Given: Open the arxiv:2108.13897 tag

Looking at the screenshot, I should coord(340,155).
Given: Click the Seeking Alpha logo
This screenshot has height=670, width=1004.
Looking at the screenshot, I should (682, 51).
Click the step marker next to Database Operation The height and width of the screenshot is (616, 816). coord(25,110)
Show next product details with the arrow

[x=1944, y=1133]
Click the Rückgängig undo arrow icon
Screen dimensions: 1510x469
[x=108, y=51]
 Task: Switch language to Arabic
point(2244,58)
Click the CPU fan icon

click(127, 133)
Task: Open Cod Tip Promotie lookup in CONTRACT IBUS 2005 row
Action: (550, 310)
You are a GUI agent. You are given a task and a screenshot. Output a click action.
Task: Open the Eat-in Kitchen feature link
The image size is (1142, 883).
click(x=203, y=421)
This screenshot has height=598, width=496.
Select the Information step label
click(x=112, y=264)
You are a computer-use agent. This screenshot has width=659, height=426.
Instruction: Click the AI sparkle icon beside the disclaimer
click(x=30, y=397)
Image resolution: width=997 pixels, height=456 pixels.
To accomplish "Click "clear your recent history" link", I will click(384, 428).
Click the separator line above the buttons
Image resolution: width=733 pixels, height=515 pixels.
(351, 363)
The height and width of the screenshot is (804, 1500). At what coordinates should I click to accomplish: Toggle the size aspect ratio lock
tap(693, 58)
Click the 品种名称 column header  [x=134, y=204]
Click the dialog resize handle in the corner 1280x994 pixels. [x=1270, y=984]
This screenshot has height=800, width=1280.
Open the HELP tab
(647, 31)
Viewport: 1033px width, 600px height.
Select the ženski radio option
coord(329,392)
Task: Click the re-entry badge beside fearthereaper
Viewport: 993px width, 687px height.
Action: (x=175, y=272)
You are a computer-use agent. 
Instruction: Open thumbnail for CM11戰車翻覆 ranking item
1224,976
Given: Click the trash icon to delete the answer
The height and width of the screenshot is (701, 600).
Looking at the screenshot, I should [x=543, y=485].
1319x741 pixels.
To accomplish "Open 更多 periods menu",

==========

## Task to carry out
Each record, from first to last, should be returned verbatim.

## Task result
Given: Open the arxiv:2108.13897 tag

Looking at the screenshot, I should coord(340,155).
Given: Click the Seeking Alpha logo
This screenshot has height=670, width=1004.
Looking at the screenshot, I should (682, 51).
Click the step marker next to Database Operation The height and width of the screenshot is (616, 816). coord(25,110)
Show next product details with the arrow

[x=1944, y=1133]
Click the Rückgängig undo arrow icon
Screen dimensions: 1510x469
[x=108, y=51]
 Task: Switch language to Arabic
point(2244,58)
Click the CPU fan icon

click(127, 133)
Task: Open Cod Tip Promotie lookup in CONTRACT IBUS 2005 row
Action: (550, 310)
You are a GUI agent. You are given a task and a screenshot. Output a click action.
Task: Open the Eat-in Kitchen feature link
The image size is (1142, 883).
click(x=203, y=421)
This screenshot has height=598, width=496.
Select the Information step label
click(x=112, y=264)
You are a computer-use agent. This screenshot has width=659, height=426.
Instruction: Click the AI sparkle icon beside the disclaimer
click(x=30, y=397)
Image resolution: width=997 pixels, height=456 pixels.
To accomplish "Click "clear your recent history" link", I will click(384, 428).
Click the separator line above the buttons
Image resolution: width=733 pixels, height=515 pixels.
(351, 363)
The height and width of the screenshot is (804, 1500). At what coordinates should I click to accomplish: Toggle the size aspect ratio lock
tap(693, 58)
Click the 品种名称 column header  [x=134, y=204]
Click the dialog resize handle in the corner 1280x994 pixels. [x=1270, y=984]
This screenshot has height=800, width=1280.
Open the HELP tab
(647, 31)
Viewport: 1033px width, 600px height.
Select the ženski radio option
coord(329,392)
Task: Click the re-entry badge beside fearthereaper
Viewport: 993px width, 687px height.
Action: (x=175, y=272)
You are a computer-use agent. 
Instruction: Open thumbnail for CM11戰車翻覆 ranking item
1224,976
Given: Click the trash icon to delete the answer
The height and width of the screenshot is (701, 600).
Looking at the screenshot, I should [x=543, y=485].
1319x741 pixels.
To accomplish "Open 更多 periods menu",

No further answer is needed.